Report each line of the records below that holds the word "title".

(DATA SHOWN):
================================

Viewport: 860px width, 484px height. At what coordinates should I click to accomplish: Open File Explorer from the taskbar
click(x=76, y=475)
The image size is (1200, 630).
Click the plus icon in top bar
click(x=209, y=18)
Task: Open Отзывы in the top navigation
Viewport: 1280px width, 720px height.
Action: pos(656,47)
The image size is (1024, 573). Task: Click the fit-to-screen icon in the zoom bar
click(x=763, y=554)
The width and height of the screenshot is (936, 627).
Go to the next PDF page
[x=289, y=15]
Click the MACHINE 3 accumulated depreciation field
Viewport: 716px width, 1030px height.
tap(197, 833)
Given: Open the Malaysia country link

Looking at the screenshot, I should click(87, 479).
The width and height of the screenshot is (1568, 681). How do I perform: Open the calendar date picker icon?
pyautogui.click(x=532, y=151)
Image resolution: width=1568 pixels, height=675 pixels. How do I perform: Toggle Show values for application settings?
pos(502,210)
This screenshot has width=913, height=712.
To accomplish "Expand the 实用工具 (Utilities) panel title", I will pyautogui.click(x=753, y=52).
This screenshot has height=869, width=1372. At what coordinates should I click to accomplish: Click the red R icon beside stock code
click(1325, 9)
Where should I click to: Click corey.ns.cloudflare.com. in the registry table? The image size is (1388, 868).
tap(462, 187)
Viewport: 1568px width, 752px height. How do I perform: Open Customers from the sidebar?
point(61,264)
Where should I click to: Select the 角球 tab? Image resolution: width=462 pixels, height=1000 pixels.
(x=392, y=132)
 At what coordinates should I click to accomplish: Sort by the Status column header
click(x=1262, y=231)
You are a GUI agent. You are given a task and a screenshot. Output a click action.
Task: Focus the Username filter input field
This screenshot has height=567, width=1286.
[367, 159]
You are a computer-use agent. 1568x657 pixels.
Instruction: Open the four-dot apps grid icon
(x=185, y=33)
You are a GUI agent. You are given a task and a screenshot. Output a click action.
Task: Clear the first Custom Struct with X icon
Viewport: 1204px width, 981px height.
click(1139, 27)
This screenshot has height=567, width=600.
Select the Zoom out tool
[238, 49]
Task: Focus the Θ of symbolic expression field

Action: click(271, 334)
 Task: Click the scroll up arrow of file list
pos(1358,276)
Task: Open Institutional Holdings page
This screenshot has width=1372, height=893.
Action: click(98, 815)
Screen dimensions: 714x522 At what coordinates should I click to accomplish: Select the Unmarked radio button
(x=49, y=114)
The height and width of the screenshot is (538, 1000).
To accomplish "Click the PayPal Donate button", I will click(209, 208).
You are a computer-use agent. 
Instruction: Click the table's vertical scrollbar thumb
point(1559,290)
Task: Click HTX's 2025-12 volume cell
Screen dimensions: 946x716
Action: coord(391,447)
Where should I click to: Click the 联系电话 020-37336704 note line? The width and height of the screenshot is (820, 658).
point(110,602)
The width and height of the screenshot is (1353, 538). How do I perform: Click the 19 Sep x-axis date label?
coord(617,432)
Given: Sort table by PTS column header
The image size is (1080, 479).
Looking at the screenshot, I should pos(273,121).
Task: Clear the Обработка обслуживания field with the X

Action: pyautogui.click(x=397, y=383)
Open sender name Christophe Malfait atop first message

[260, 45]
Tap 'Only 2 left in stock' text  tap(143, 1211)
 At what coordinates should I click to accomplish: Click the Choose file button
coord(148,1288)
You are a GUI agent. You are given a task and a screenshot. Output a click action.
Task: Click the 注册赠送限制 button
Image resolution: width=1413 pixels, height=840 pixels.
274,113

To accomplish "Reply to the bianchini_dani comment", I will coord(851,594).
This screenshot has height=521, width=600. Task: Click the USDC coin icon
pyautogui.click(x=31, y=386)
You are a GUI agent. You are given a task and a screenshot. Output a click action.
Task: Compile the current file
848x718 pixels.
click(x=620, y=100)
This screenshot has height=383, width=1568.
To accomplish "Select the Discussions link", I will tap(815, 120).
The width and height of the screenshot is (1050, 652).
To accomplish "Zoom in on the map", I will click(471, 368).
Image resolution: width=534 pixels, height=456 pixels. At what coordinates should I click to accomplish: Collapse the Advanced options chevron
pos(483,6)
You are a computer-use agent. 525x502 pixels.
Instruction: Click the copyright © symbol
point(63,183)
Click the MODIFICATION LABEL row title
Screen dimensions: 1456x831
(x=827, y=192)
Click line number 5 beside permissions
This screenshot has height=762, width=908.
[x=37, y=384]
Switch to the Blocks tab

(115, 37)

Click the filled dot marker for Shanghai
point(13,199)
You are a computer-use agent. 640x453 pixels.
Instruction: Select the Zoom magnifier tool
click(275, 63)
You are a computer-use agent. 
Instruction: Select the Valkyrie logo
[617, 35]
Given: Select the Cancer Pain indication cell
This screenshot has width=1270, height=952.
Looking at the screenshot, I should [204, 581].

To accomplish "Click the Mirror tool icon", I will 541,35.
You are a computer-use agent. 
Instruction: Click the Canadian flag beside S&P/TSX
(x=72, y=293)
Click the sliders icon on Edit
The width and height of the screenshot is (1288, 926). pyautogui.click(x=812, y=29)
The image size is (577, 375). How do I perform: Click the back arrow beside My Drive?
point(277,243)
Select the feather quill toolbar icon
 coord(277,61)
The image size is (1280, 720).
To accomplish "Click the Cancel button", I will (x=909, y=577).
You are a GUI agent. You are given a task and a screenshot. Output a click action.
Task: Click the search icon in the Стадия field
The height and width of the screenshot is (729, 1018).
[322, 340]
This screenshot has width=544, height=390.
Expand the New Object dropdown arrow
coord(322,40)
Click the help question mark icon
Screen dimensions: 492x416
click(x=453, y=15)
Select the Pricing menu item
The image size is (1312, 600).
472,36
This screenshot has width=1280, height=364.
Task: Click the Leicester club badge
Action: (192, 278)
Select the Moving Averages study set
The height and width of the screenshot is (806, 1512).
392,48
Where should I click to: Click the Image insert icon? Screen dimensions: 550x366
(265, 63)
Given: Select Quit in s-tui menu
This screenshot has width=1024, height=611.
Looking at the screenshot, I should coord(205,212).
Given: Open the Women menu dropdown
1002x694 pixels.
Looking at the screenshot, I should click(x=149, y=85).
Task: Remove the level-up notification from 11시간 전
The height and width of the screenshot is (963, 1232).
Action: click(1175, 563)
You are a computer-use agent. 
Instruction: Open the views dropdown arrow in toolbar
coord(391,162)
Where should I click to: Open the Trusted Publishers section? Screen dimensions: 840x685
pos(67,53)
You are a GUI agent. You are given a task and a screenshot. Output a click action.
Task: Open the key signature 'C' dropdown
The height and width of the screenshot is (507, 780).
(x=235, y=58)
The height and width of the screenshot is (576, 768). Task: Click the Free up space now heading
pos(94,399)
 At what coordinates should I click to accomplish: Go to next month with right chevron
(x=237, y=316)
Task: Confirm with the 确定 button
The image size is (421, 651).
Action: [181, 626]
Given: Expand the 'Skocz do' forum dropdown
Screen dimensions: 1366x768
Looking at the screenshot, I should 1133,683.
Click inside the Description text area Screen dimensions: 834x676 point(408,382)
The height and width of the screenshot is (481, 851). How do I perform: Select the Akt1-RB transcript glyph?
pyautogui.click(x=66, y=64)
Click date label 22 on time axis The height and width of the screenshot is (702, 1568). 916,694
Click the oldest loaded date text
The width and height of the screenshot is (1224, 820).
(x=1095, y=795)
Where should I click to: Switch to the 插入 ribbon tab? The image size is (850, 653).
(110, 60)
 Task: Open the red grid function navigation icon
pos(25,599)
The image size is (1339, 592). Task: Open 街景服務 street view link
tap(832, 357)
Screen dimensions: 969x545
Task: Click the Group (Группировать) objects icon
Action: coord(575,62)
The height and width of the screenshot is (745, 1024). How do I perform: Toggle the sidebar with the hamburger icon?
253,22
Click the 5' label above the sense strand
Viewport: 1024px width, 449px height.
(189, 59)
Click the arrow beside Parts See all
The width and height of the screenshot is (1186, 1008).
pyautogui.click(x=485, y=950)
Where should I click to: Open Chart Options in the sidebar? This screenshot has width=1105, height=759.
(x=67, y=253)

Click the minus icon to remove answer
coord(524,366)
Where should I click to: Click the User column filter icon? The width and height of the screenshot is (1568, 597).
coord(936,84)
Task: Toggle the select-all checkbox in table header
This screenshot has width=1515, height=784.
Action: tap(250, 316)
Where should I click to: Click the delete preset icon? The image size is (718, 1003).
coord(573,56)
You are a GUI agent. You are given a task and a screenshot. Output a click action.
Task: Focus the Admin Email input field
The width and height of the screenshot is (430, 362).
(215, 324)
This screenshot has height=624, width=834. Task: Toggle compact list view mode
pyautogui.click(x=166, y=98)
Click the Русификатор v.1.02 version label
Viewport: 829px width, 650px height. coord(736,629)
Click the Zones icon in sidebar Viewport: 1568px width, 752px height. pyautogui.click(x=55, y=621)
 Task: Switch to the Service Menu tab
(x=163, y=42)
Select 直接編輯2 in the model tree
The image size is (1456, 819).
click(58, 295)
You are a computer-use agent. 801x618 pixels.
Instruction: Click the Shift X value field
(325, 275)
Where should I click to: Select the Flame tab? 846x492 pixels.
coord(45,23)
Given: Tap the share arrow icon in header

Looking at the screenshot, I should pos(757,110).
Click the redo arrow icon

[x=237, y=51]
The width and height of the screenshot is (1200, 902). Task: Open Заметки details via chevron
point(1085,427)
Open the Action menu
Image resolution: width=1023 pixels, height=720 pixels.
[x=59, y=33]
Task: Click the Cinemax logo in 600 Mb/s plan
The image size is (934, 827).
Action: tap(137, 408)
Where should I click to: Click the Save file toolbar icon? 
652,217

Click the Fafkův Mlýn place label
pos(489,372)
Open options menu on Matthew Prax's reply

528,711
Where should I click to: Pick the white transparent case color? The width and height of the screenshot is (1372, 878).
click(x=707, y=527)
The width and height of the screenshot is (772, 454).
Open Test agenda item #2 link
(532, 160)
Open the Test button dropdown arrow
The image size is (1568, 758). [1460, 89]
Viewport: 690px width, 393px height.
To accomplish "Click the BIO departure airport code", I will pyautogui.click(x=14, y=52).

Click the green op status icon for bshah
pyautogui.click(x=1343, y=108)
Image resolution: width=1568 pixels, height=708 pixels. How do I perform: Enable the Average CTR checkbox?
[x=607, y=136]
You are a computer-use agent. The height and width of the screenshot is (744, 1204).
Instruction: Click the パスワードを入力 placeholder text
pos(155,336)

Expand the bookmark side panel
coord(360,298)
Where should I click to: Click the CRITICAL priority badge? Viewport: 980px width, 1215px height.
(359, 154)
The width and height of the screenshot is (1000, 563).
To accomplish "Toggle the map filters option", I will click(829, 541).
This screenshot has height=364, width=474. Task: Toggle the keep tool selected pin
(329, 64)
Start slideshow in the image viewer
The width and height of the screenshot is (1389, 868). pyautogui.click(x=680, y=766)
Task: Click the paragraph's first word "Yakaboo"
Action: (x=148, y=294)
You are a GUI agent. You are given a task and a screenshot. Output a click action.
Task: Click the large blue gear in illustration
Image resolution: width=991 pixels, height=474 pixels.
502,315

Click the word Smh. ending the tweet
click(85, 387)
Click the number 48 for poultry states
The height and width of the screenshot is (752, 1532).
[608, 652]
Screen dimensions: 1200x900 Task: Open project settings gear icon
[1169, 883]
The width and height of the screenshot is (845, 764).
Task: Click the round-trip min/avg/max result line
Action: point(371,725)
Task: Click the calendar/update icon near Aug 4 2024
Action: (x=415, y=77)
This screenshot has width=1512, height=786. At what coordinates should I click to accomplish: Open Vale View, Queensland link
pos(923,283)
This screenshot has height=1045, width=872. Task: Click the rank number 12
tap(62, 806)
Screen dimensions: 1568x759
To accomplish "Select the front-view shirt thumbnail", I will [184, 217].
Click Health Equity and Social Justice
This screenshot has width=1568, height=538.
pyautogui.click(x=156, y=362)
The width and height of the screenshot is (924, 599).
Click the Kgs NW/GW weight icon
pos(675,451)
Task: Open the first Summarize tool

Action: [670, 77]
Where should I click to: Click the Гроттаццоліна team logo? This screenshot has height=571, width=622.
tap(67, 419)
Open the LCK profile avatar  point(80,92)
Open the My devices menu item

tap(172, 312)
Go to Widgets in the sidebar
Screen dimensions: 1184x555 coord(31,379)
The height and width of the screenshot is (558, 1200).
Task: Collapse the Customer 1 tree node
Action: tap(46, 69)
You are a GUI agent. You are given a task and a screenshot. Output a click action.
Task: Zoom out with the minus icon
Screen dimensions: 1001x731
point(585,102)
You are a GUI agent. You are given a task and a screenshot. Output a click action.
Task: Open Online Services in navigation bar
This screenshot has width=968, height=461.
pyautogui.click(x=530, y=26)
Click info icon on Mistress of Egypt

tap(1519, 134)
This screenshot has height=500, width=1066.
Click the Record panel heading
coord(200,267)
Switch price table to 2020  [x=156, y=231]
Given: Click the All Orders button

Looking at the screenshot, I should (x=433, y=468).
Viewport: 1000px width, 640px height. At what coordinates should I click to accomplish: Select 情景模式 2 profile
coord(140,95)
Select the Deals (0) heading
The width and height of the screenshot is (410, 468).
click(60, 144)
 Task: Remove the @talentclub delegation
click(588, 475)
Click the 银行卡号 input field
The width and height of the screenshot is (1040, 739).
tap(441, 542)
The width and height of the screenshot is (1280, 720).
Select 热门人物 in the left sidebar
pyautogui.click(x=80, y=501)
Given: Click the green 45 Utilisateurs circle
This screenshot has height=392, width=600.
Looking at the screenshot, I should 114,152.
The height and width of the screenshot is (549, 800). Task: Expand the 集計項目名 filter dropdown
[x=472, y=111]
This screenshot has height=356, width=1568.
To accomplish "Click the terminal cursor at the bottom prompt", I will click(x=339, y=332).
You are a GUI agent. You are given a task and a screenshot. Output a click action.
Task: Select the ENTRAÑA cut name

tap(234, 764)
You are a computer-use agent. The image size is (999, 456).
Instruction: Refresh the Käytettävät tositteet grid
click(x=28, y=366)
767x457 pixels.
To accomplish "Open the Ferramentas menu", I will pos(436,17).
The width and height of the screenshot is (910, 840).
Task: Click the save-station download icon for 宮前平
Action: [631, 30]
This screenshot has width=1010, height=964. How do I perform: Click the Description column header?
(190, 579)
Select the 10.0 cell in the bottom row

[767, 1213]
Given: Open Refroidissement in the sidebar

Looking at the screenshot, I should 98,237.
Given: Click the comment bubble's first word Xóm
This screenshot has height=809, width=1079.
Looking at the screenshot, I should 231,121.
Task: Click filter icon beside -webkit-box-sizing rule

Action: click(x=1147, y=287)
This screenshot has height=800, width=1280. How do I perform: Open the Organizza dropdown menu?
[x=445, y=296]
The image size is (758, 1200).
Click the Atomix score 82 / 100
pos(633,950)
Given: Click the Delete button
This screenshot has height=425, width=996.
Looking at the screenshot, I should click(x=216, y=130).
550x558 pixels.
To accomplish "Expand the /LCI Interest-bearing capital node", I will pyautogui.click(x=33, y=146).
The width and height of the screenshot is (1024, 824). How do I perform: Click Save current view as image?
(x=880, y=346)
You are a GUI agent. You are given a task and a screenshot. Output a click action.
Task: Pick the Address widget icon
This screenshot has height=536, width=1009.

================================

(TASK ANSWER):
To accomplish "Expand the 实用工具 (Utilities) panel title", I will pyautogui.click(x=753, y=52).
Click the MODIFICATION LABEL row title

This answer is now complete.